Personally, I use a CFP. For me to “do” something, be it professional or personal (like finances), I have to understand it entirely. W/ the volume of info available as well as the amount of choices, I felt overwhelmed. Also, our personal financial situation is slightly more complex which makes me uneasy at going it alone….

Thankfully, I have found a CFP who does what we want, understands our risk tolerance and charges a reasonable fee. I save money w/ the CFP as there is no ongoing “management” of the account. I make all of the buys over the year and pay the CFP a flat hourly rate on an as needed basis (typically 1x – 3x/year).

wundayatta's avatar

Ah, yes. Financial literacy. Perhaps we should be teaching that in high school? 401Ks are replacing pension plans, because the costs are fixed. You pay the employer match, and are done with it. No worries about investment risk. No worries about your pension burden being higher than you can afford. No worries about going bankrupt. No. Wait. That one’s on the employee side.

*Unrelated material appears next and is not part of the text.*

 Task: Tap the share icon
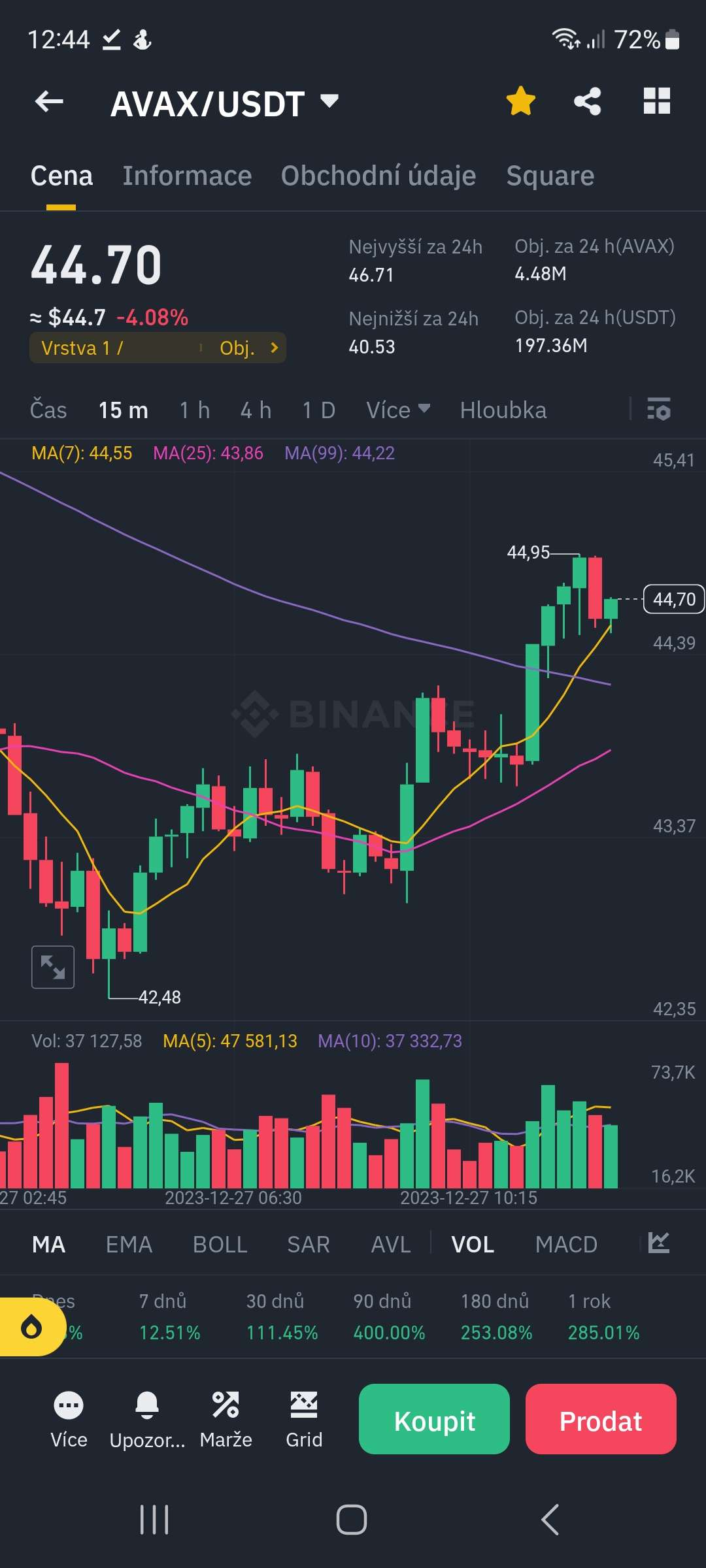(587, 102)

If you do use a CFP, your way sure sounds like the way to do it. I read Jane Bryant Quinn’s, Making the Most of Your Money.

JellyB's avatar

From now on i’m doing this all on my own. I made 2 small investments (retirement annuities, whatever), and over the year they’ve been there, i’ve only lost money. I’ll never put money in there again.
I’ll be providing for my later years in property, or something like that. No more financial advisors or pension funds and the like. I’ll only take advice from people who are well off and know what they’re doing from personal experience.

Urban's avatar

I manage mine myself and I earn a great return because I’ve spent the hours spitting out financial models. Most people will not do anything beyond looking at fact sheets and snap shots or taking it on faith that third party raters are correct – like morningstar. For equity, I spent 100s of hours learning how to derive enterprise value, developing my own growth rates, calculating free cash flows (most analysts will use EBITDA out of laziness and sometimes the small differences in numbers are a huge error), et….I project my models out 5 years and back into a stock price for those years. If they are higher than what the stock is going at now then I take a long positions, if not, I short the stock.

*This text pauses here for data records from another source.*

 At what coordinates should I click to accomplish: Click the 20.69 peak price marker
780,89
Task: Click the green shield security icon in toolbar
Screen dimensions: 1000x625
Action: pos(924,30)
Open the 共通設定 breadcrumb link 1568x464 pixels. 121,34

I’m young so I have a long time horizon and don’t really know much about day trading so I do long term calculations. Most financial planners can offer decent returns on managed accounts, but I would not give me money to an advisor unless they had a CFA, many have CFPs, which is all right, but if you want returns, you want a CFA.

The other thing I am trying to learn in depth is debt/derivative investing, and I don’t just mean finding a bond/cd/leasing note/options and investing money in it. I mean full on learning how to maximize durability, utilize coupon stripping, using a black scholes model how to properly hedge using options/forex. Debt investors are the fucking smartest people on the planet as far as finance goes, period.

I guess in short, if you want to do it yourself, don’t half ass it – it’s not something that can be half assed. If you’re going to slack on educating yourself and be lazy about it, get an advisor.

*I wasn’t directing my comments at you, just in general : ]

YARNLADY's avatar

Hubby does all our investing, with some imput from me. We both have a good understanding of financial matters and believe in doing the in depth research necessary to make it worthwhile.

plethora's avatar

I AM a financial planner and I don’t do my own myself. I don’t cut my own hair either. Somehow, no matter how good a grasp I have of haircutting technical skills, I just feel that someone else can do my own better than I can. I don’t do my own surgery either. I don’t cut my own grass. I don’t change my own oil. I don’t do my own auto repairs. I don’t do my banking, baking or party planning. I don’t build my own house. I don’t build my own yacht, I don’t build my own car, I don’t diagnose my own illnesses. I don’t lift weights alone. I use a trainer. I don’t breed dogs, I don’t raise cattle, I don’t build fancy interiors for homes. I don’t fill my own teeth.

I don’t know. I guess I’m just a dumb shit. You’d think if I had as much sense as all those who “mis-manage their own finances” that I could handle mine too. There’s not much to it, ya know.